Bahkan menteri pemerintah Singapura telah berbicara.
Menteri Pembangunan Nasional Lawrence Wong, yang bersama-sama mengetuai satuan tugas yang dibentuk untuk menangani virus ini, mengatakan pada hari Senin: “Saya ingin meyakinkan warga Singapura bahwa pemerintah akan melakukan segala yang kami bisa untuk melindungi warga Singapura dan Singapura, tetapi ini tidak berarti bereaksi berlebihan, atau lebih buruk, mengubah xenophobia."
Dramawan Singapura Zizi Azah, yang berbasis di New York, mengatakan tidak masuk akal untuk mem-pin virus dalam sebuah perlombaan.
“Penyakit tidak mengenal batas geografis atau ras dan itu benar-benar keberuntungan undian, bukan?

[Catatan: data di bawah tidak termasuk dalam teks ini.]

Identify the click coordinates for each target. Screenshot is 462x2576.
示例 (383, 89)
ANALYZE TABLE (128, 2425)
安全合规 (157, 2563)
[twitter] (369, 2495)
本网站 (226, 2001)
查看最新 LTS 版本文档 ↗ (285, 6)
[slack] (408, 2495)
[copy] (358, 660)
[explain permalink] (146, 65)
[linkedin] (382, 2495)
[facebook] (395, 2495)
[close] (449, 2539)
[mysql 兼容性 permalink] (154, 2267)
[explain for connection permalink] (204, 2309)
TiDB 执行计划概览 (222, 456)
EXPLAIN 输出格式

Di mana sesuatu dimulai dan di mana itu sampai, "katanya.
Mohamed Imran Mohamed Taib, direktur Center for Interfaith Understanding, memperingatkan terhadap dampak dehumanisasi orang-orang China sebagai tidak beradab.
“Itu bukan karena 'ke-Cina-an'; fakta bahwa orang-orang ini adalah orang Tionghoa adalah kebetulan, bukan alasan untuk kemunculan dan penularan virus. Virus itu bisa saja muncul di bagian lain dunia, sama seperti Ebola dimulai di Kongo dan Sindrom Pernafasan Timur Tengah di Arab Saudi, ”katanya.
Di Malaysia, Perdana Menteri Mahathir Mohamad mengklarifikasi bahwa masjid mana pun yang telah menutup diri untuk turis belum melakukannya atas saran pemerintah.
"Ini bukan kebijakan pemerintah dan ini adalah tindakan yang tidak bertanggung jawab," katanya, Rabu, memperingatkan publik agar tidak menyebarkan berita palsu yang bisa memicu ketegangan rasial.
"Meskipun kita percaya pada kebebasan berekspresi, itu tidak berarti kita bisa menjadi antagonis dan mengacaukan perasaan orang lain."